Publisher: Vintage Canada
ISBN: 0307373541
Category : Fiction
Languages : en
Pages : 562
Book Description
With her award-winning debut novel, Purple Hibiscus, Chimamanda Ngozi Adichie was heralded by the Washington Post Book World as the “21st century daughter” of Chinua Achebe. Now, in her masterly, haunting new novel, she recreates a seminal moment in modern African history: Biafra’s impassioned struggle to establish an independent republic in Nigeria during the 1960s. With the effortless grace of a natural storyteller, Adichie weaves together the lives of five characters caught up in the extraordinary tumult of the decade. Fifteen-year-old Ugwu is houseboy to Odenigbo, a university professor who sends him to school, and in whose living room Ugwu hears voices full of revolutionary zeal. Odenigbo’s beautiful mistress, Olanna, a sociology teacher, is running away from her parents’ world of wealth and excess; Kainene, her urbane twin, is taking over their father’s business; and Kainene’s English lover, Richard, forms a bridge between their two worlds.

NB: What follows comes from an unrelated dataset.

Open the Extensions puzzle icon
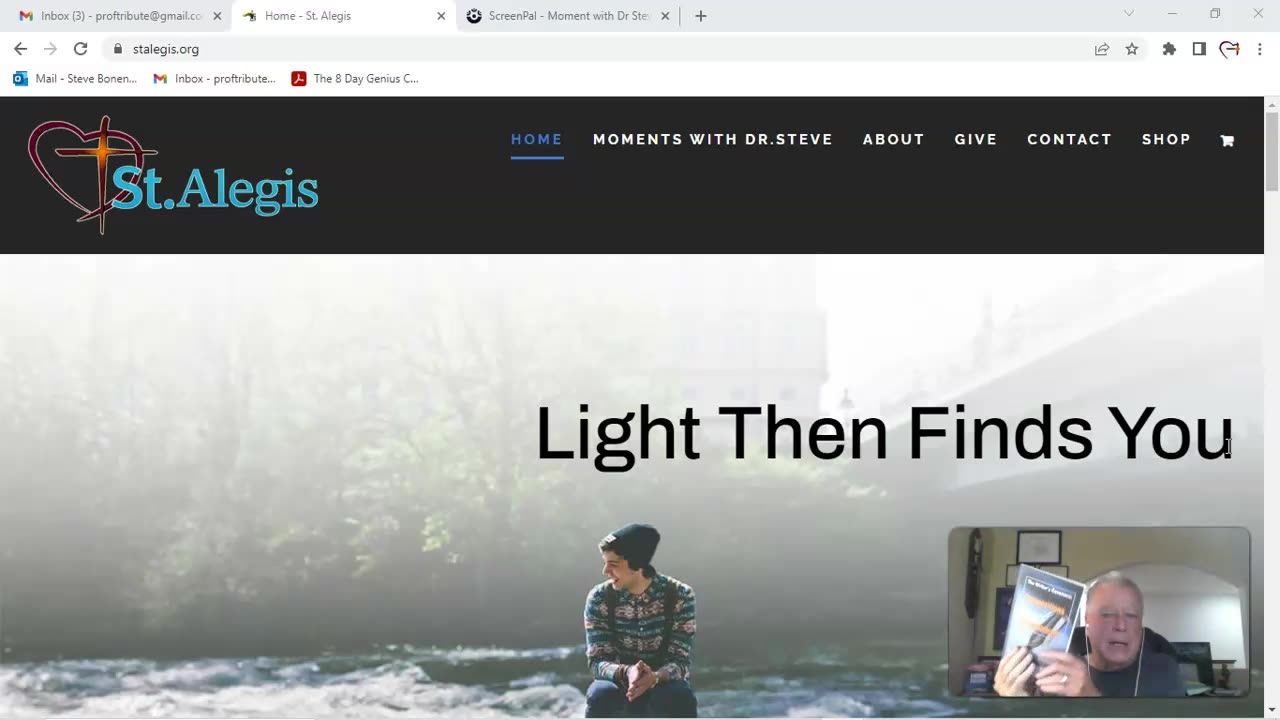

As we follow these intertwined lives through a military coup, the Biafran secession and the subsequent war, Adichie brilliantly evokes the promise, and intimately, the devastating disappointments that marked this time and place. Epic, ambitious and triumphantly realized, Half of a Yellow Sun is a more powerful, dramatic and intensely emotional picture of modern Africa than any we have had before.